An exact copy of every record is required.

Segment Start: Records provided

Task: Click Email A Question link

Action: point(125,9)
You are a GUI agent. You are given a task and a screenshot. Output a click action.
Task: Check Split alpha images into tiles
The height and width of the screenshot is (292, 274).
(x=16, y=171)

Segment End: Records provided

◆ Response area ◆
Task: Click Email A Question link

Action: point(125,9)
You are a GUI agent. You are given a task and a screenshot. Output a click action.
Task: Check Split alpha images into tiles
The height and width of the screenshot is (292, 274).
(x=16, y=171)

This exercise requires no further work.